Task requirements — Before you finish, make sure each line of the records has been retyped exactly.

(Information given Opens)

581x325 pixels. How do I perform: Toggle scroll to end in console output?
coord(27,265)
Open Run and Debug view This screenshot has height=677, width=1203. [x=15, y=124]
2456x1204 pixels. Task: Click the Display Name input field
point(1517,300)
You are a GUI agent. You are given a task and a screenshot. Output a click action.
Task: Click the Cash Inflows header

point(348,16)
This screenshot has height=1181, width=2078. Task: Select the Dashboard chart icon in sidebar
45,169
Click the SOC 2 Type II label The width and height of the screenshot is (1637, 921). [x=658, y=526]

(Information given Closes)

Solution to this problem —
581x325 pixels. How do I perform: Toggle scroll to end in console output?
coord(27,265)
Open Run and Debug view This screenshot has height=677, width=1203. [x=15, y=124]
2456x1204 pixels. Task: Click the Display Name input field
point(1517,300)
You are a GUI agent. You are given a task and a screenshot. Output a click action.
Task: Click the Cash Inflows header

point(348,16)
This screenshot has height=1181, width=2078. Task: Select the Dashboard chart icon in sidebar
45,169
Click the SOC 2 Type II label The width and height of the screenshot is (1637, 921). [x=658, y=526]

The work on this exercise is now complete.